:: GIVEN PASSAGE

REAL-WORLD NEWS EXCERPTS

RUSSIA TO REVAMP AIR-SPACE DEFENSES BY 2020—Ria Novosti—Moscow—Russia will create a new generation of air and space defenses to counter any strikes against its territory by 2020 due to a potential foreign threat, the Air Force commander said on Tuesday.

“By 2030 . . . foreign countries, particularly the United States, will be able to deliver coordinated high-precision strikes from air and space against any target on the whole territory of Russia,” Col. Gen. Alexander Zelin said, referring to the potential for new hypersonic and space-based offensive weapons.

“That is why the main goal of the development of the Russian Air Force until 2020 is to create a new branch of the Armed Forces, which would form the core of the country’s air and space defenses to provide a reliable deterrent during peacetime, and repel any military aggression with the use of conventional and nuclear arsenals in a time of war,” the general said.

“In line with the new air-space defense concept, we have already formed a number of brigades, which will be armed with S-400 and S-500 air defense systems,” Zelin said at a news conference in Moscow.

The S400 Triumf (SA-21 Growler) is designed to intercept and destroy airborne targets at a distance of up to 400 kilometers (250 miles), twice the range of the U.S. MIM-104 Patriot, and 2 1/2 times that of Russia’s S-300PMU-2.

The system is also believed to be able to destroy stealth aircraft, cruise missiles, and ballistic missiles, and is effective at ranges up to 3,500 kilometers (2,200 miles) and speeds up to 4.8 kilometers (3 miles) per second.

The fifth-generation S-500 air defense system, which is currently in the blueprint stage and is expected to be rolled out by 2012, would outperform the S-400 as well as the U.S. Patriot Advanced Capability-3 system.

“The S-500 system is being developed under a unique design . . . and will be capable of destroying hypersonic and ballistic targets,” the general said.

::::
:: GIVEN RECORDS

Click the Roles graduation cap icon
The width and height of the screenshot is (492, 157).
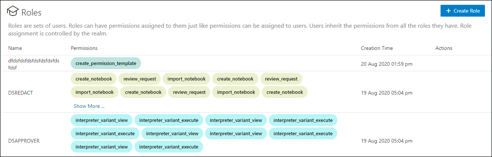pyautogui.click(x=13, y=12)
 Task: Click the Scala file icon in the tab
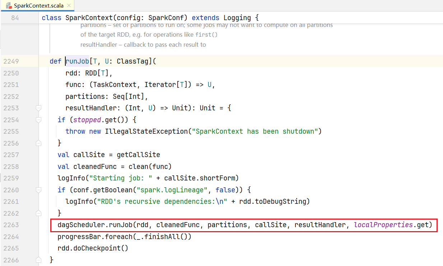tap(9, 5)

::::

> _REQUIRED TASKS_
**A.** Which air defense systems does the news excerpt name?
**B.** How would you sum up the news excerpt in two sentences?
**C.** How would this sentence from the news excerpt read in Spanish: "The fifth-generation S-500 air defense system, which is currently in the blueprint stage and is expected to be rolled out by 2012, would outperform the S-400 as well as the U.S. Patriot Advanced Capability-3 system."

> _LIST OF SOLUTIONS_
**A.**
- S-400 Triumf (SA-21 Growler)
- S-500
- U.S. MIM-104 Patriot
- S-300PMU-2
- U.S. Patriot Advanced Capability-3

**B.** Russia's Air Force commander, Col. Gen. Alexander Zelin, said Russia will create a new generation of air and space defenses by 2020, forming a new branch of the Armed Forces. He said this was needed because by 2030 foreign countries, particularly the United States, could strike any target in Russia from air and space, and that brigades have already been formed to be armed with the S-400 and S-500 systems.

**C.** El sistema de defensa antiaérea S-500 de quinta generación, que actualmente se encuentra en la etapa de planos y se espera que esté listo para 2012, superaría al S-400, así como al sistema estadounidense Patriot Advanced Capability-3.